METHOD: Samples of human colostrum and milk were obtained from volunteers at different stages of lactation, and separated into fat, skim milk, and milk cellular elements by centrifugation. Normal human mammary gland tissues were obtained from patients undergoing biopsy for benign conditions. SDS-PAGE and Western blotting, and an immuno dot-blot assay were used to identify CD59 in human milk. Immunohistochemistry was performed on all tissue samples and cytospins of the milk cellular elements, using monoclonal antibodies to CD59.

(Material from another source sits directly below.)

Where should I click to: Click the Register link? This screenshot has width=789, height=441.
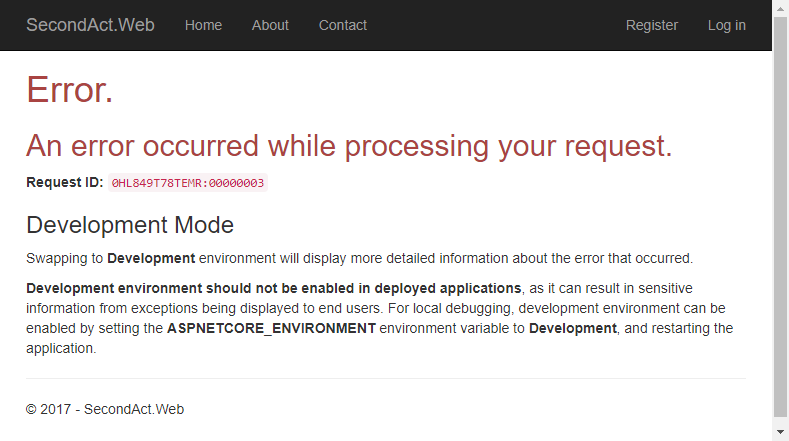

RESULTS: CD59 was present in cell-free colostrum and milk as a 19–25 kDa glycoprotein. No variation in CD59 levels was detected between colostrum and milk. CD59 was present in great amounts in the cytoplasm and was highly expressed on the surface membrane on mammary gland acinar and ductal epithelial cells, while the milk cellular elements contained CD59 mainly in their cytoplasm.
CONCLUSION: The complement regulatory protein CD59 present in cell-free human colostrum and milk may exert its effects both in the mammary gland and in the oropharynx and gastrointestinal tract of the infant. The lobuloalveolar epithelial cells in the mammary gland are the likely source of secretion.